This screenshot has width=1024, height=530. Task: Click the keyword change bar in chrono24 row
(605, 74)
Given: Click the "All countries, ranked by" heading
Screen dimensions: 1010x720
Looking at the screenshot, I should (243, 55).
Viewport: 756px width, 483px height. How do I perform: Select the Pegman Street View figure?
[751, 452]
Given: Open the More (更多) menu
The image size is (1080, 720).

==

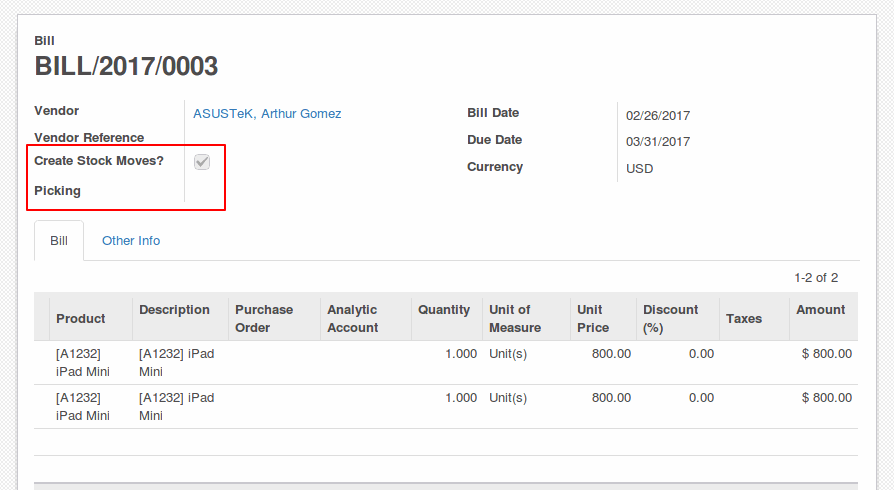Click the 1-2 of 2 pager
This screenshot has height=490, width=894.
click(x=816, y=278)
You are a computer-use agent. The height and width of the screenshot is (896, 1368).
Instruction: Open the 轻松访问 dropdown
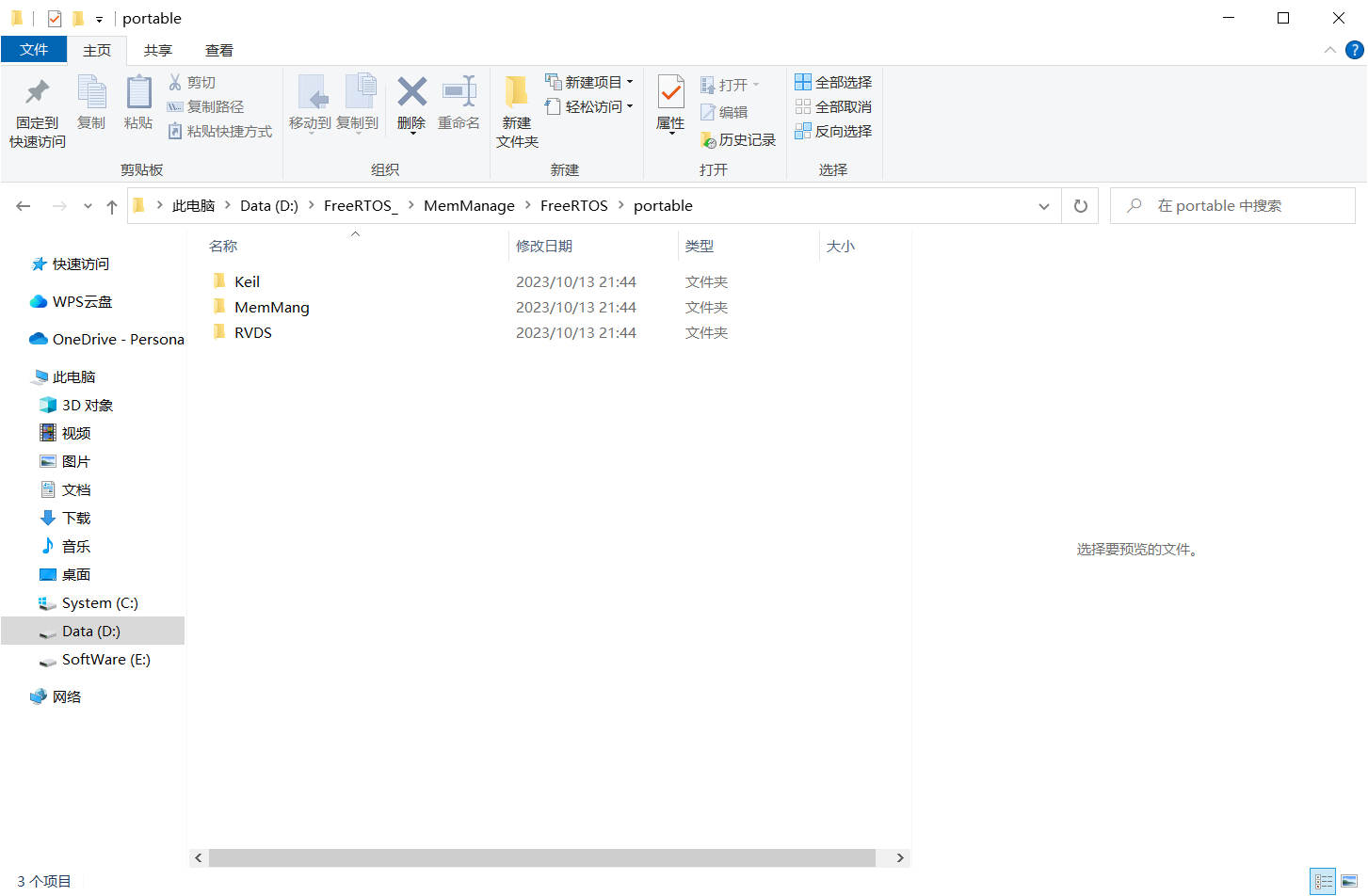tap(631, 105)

WORK INSTRUCTIONS. Apply a filter to the listing above so that only lines with "Given" are kept, and copy those lines.

RESULT.
Given: Click the "All countries, ranked by" heading
Given: Open the More (更多) menu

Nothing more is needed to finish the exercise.